2010年3月19日金曜日

クロマグロの行方

大西洋のクロマグロの国際取引の全面禁止がモナコからワシントン条約に提案されていました。地中海および大西洋東側では、過去10年間でクロマグロが74%減っており、これ以上の乱獲が続けば絶滅の恐れあり、というのがモナコの主張でした。そして水揚げ量の8割が日本で消費または取引されているそうです。

しかしカタールで行われた会議において提案は賛成20票反対68票の大差で否決されました。理由としては 1) 食用の魚を絶滅の危機に扮する野生動物の保護目的で設立されたワシントン条約で規制するのはおかしいという考えが発展途上国に浸透したこと、2) 立場の定まらなかった中国が日本をサポートしたこと、3) EU内では取引ができる提案内容になっていて発展途上国をはじめ不公平だと反発があったことなどだそうです。

”発展途上国”のサポートと聞いて、IWCで捕鯨枠確保のために日本が途上国に経済援助をしているという『ザ コーヴ』内のワンシーンを思い出すのは私だけでしょうか。しかし、3)については全面禁止とうたいながら例外が設けられていれば確かに公平とは言えません。

否決を受けて赤松農林水産大臣は、日本の主張が取り入れられた分、今後大西洋に限らず広い地域で乱獲や密猟を防ぐための資源管理を日本がリーダーシップをとってより厳格に取り組んでいくと述べています。

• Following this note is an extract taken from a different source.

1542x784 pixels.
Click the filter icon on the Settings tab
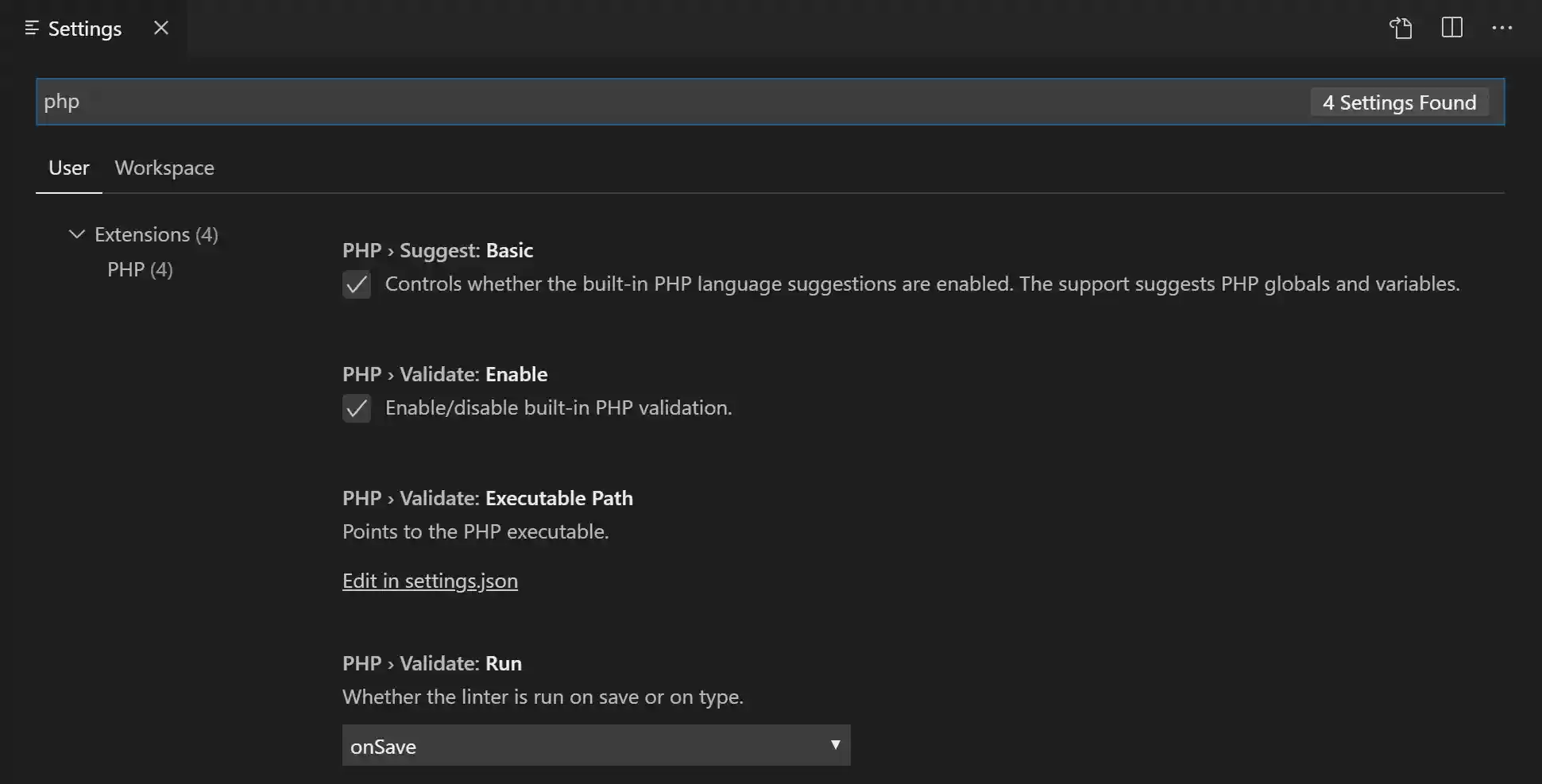click(x=32, y=29)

そもそも今回の提案は以前から存在した管理組織が長年管理や調査を怠り乱獲が続いたためと主張されました。過去の詳しい経緯はわかりませんが、10年で74%も減っているという事実を世界がきちんと把握してくれることと、日本が約束を守ることを強く期待します。

4 件のコメント:

  1. 新聞やインターネットの見出しでしか観ていなかったのでとても勉強になりました。ところでアメリカはこの件に関してどういった立場をとっているのでしょうねぇ。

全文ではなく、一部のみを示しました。